Madonna i Esposito po meczu z Romą
Zaraz po zwycięskim spotkaniu półfinałowym z Romą przed kamerami InterTV stanęli bohaterowie tego pojedynku. Na pierwszy ogień poszedł trener Armando Madonna.
- Byliśmy właściwie przygotowani do spotkania i znakomicie zaimplementowaliśmy to, czego uczyliśmy się na treningach. To był mecz w którym pokazaliśmy poświęcenie jako zespół i za nasze starania otrzymaliśmy nagrodę.
- Kiedy nadchodzi ten moment sezonu, rezultaty są ważniejsze niż kiedykolwiek, więc osiągnięcie kwalifikacji jest niezwykle istotne.
- Podczas regularnego sezonu udowodnili, że są najlepszym zespołem - powiedział o Atalancie, z którą w finale zmierzy się Primavera - Jednak my możemy ich ograć.

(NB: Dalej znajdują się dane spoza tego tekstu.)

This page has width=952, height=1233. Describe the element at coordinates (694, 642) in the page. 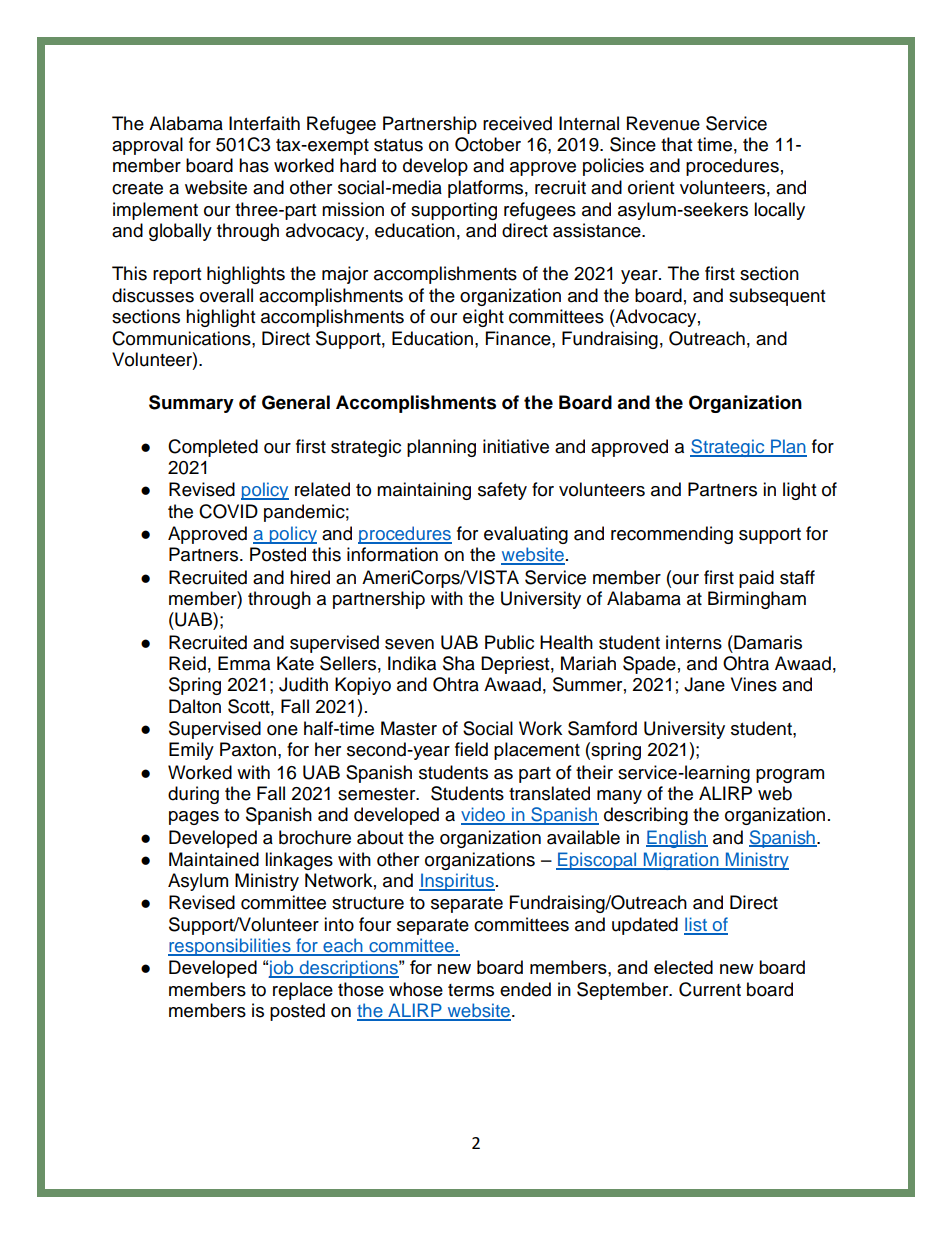

I see `interns` at that location.
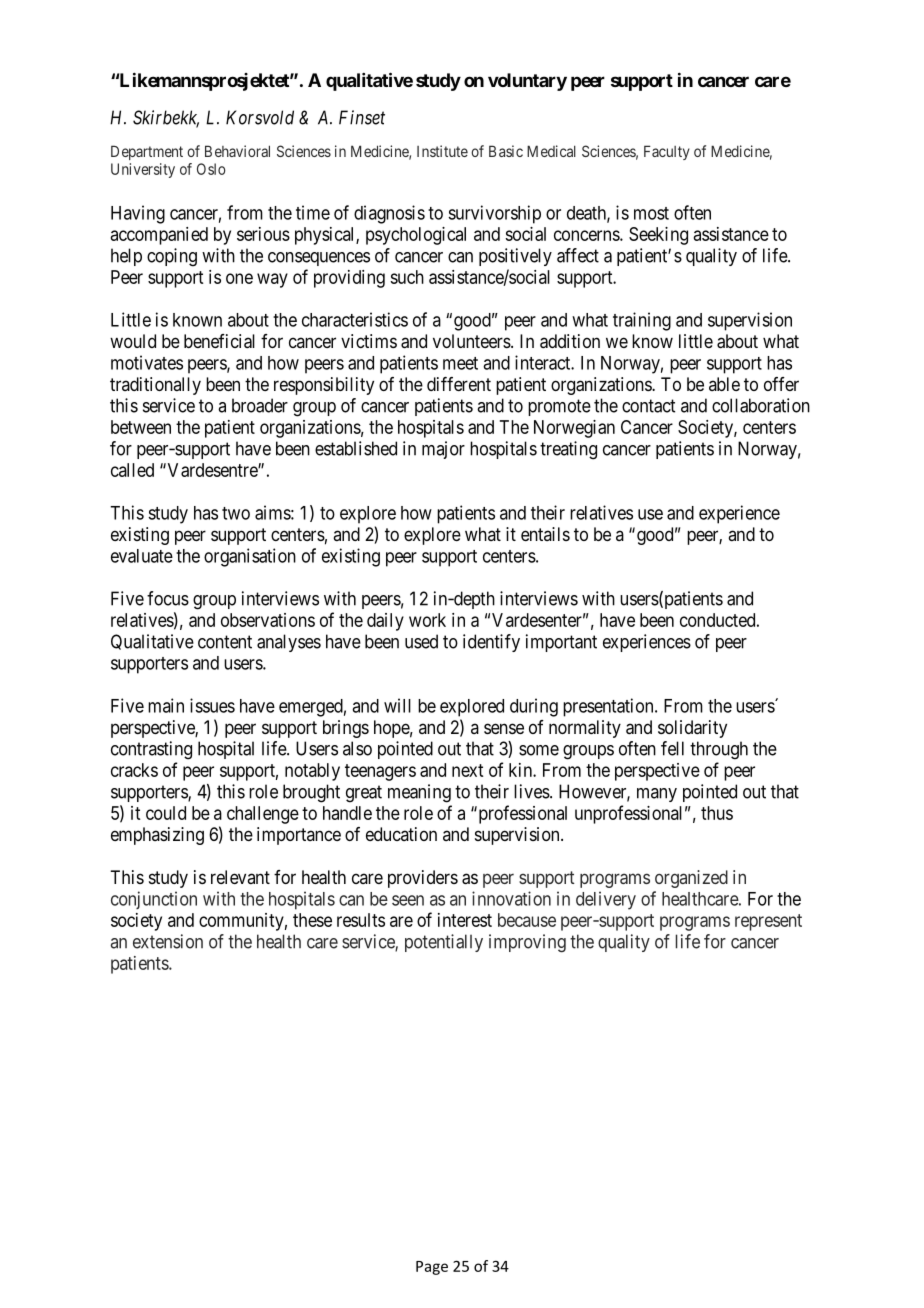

Na boisku wyróżniał się również Sebastiano Esposito, który mógł pochwalić się po spotkaniu dwoma trafieniami.
- Jestem zachwycony, że klub pozwolił mi tutaj być, razem z Primaverą i jestem oczywiście zawsze gotowy robić to, czego klub ode mnie oczekuje. Zawsze też staram się dawać z siebie wszystko co najlepsze, nieważne w jakiej grupie wiekowej, czy to do lat siedemnastu, czy dziewiętnastu.
- Potrzebny jest właściwy duch, to jest to, czego klub oczekuje i na co zasługuje. Trzeba dawać z siebie wszystko zarówno grając mecz na boisku, jak i trenując.
- Kiedy piłka znajduje się przy mojej nodze, nie zastanawiam się dwa razy. Od razu próbuję strzelić i zmieścić futbolówkę pomiędzy bramkarzem i słupkiem. To zawsze przychodzi do mnie spontanicznie, wychodzi dobrze i wtedy jestem szczęśliwy.